## [Source extract]
>>>>>

# All pigeons are important...



## bigbird (Aug 19, 2000)

Hey, pigeons are pigeons...
Everyone has opinions about feral pigeons.
A large percentage of our population think that all pigeons are wild pigeons, even though there are many more pigeons (domestic) in captivity than there are wild pigeons in the cities. In other words, there are domestic pigeons like show, racing, performing and pet pigeons, then there are wild feral pigeons, surviving without much help from man. But the truth of the matter is that they are all pigeons. Pigeons are pigeons.
Now, everyone has an agenda of some kind when it comes to pigeons. Some want to stone them, some want to own them, some don't care. 
My agenda is the preservation, care and concern for life. The life of a pigeon is important to me. I don't care if it has papers, wins or looses races, shows best or worst, or if it can tumble, roll or nothing at all...or if it just happens to live under a railroad bridge or on someones roof. What I care about is a pigeons life. Any pigeons life. 
As the owner of this web site, I can tell you that what I have just written is what this web site is all about. If you can't see it yet, then keep watching folks, the show has just begun.
I know that many of you feel the same as I do about pigeons. I am thankful that I am not all alone here. Please feel free to help me out, make suggestions, tell us what is on your mind, etc. As long as what ever you do and say supports the life of all pigeons, you will always have friends here. 

Pigeons Forever..
Carl


----------

<<<<<

## [Collected material]
>>>>>

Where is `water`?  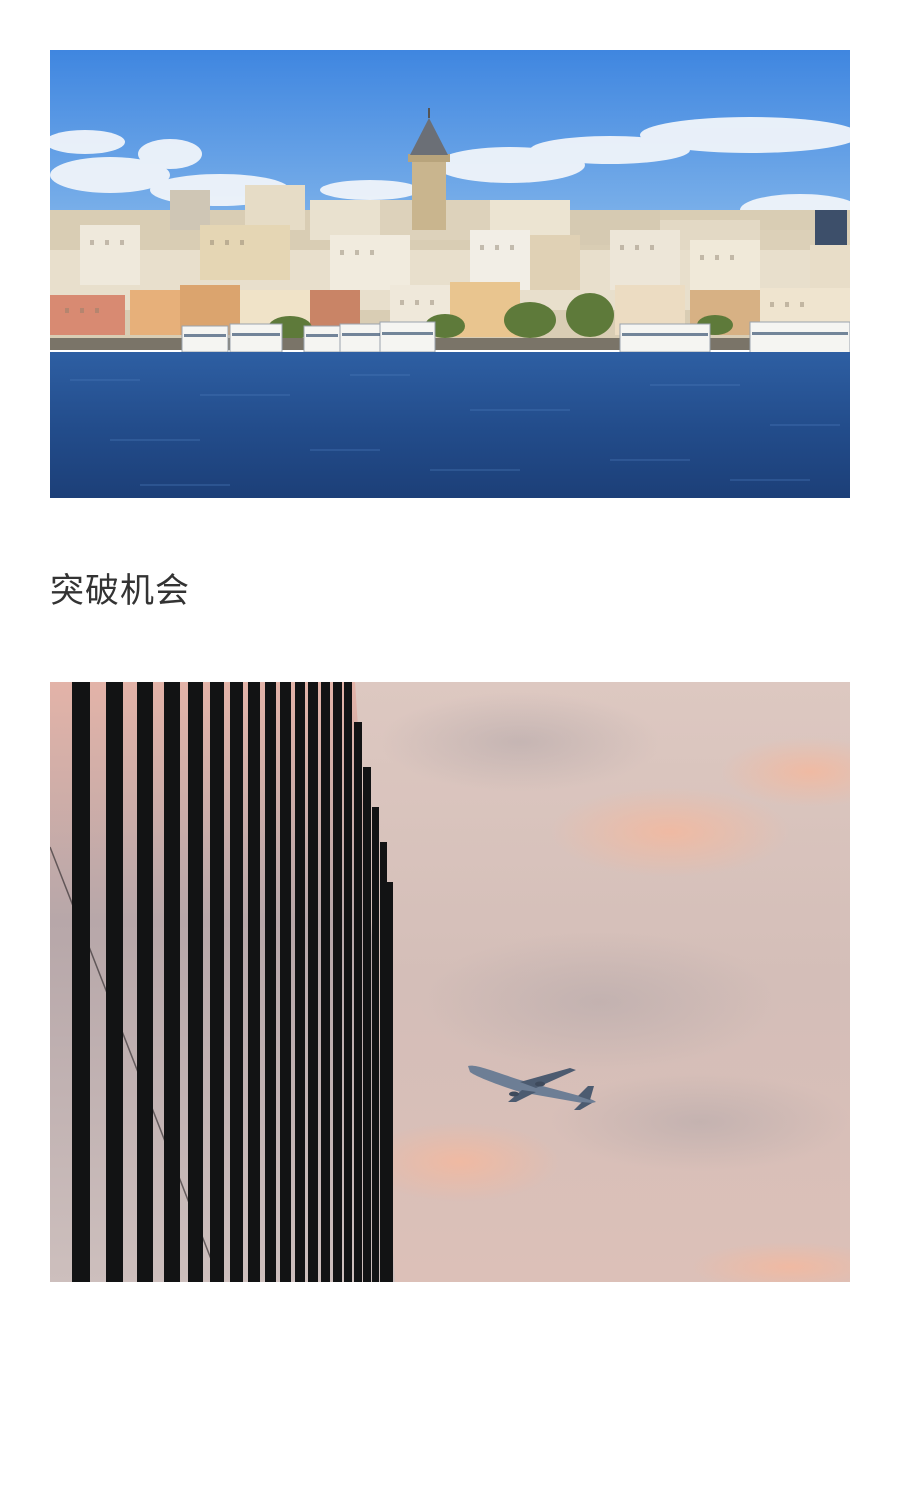
water is located at coordinates (450, 425).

<<<<<

## [Required work]
Can you write out the pigeon forum post above, word for word, from "My agenda is" up to and including "have friends here."?

## [Answer area]
My agenda is the preservation, care and concern for life. The life of a pigeon is important to me. I don't care if it has papers, wins or looses races, shows best or worst, or if it can tumble, roll or nothing at all...or if it just happens to live under a railroad bridge or on someones roof. What I care about is a pigeons life. Any pigeons life. 
As the owner of this web site, I can tell you that what I have just written is what this web site is all about. If you can't see it yet, then keep watching folks, the show has just begun.
I know that many of you feel the same as I do about pigeons. I am thankful that I am not all alone here. Please feel free to help me out, make suggestions, tell us what is on your mind, etc. As long as what ever you do and say supports the life of all pigeons, you will always have friends here.